Father.. I pray for everyone reading this that they may experience more of you as this day unfolds. I pray for your spirit to be poured out on us as we cling to you in these trying times. We long to draw closer to your heart.. teach us how to do that.. protect us and guide us each day as we trust you.
I cannot remember who first told me that.. but I imagine it was over 30 years ago. I did not understand it the way I do now:) God is at work in every circumstance and will use every single experience for good. Yes, I had trouble with that one ( Romans 8:28) at first, but now.. it is very real to me. Every difficult and challenging trial I’ve experienced has been training for times when I can sit with another person and encourage them.. the reason? The more hard things you go through in life.. the more you have to offer others who are hurting. When people come to me for counseling I often say ” you really cannot shock me because of all the life experiences I have lived through” usually that turns out to be true. God does not waste anything.. He uses it all to help us understand and help others.

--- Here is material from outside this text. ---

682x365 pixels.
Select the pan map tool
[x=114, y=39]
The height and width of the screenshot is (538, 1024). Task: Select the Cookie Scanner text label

It feels really good to realize once again that He is always training me to be more understanding and compassionate. He is preparing me to see into the next broken heart that sits in front of me and needs healing. How does He accomplish that? I am not sure.. I do know that He stretches me and finds those places that need changing and as I agree with Him.. He begins a deeper work of transformation.. It is awesome.
I don’t know about you.. but I want the full measure of life that God has for me ( John 10:10) and I realize that often comes through trials and tests. Somehow we don’t learn as easily when things are going smoothly..in reality that is rare in the life of a Believer. No.. it is not all trials and suffering, but we are never promised an easy life here. What we do have is His promise to be with us.. His Spirit to guide us and strength for the journey.
So if things are difficult right now.. remember He is doing something deep inside your heart.. preparing you for the day when you will share what you have learned with another person.. when you will encourage someone who has a broken heart or is struggling with pain and suffering . You will become a source of life to them.. bringing hope and healing.
The Spirit of the Sovereign Lord is on me, because the Lord has anointed me to proclaim good news to the poor. He has sent me to bind up the brokenhearted, to proclaim freedom for the captives and release from darkness for the prisoners, to proclaim the year of the Lord’s favor and the day of vengeance of our God, to comfort all who mourn, and provide for those who grieve in Zion— to bestow on them a crown of beauty instead of ashes, the oil of joy instead of mourning, and a garment of praise instead of a spirit of despair. They will be called oaks of righteousness, a planting of the Lord for the display of his splendor.
This is one of my very favorite scriptures ( from Isaiah 61) Jesus read this in the temple in the book of Luke.. It describes perfectly what He came to do and what He allows us to do with Him.. Amazing!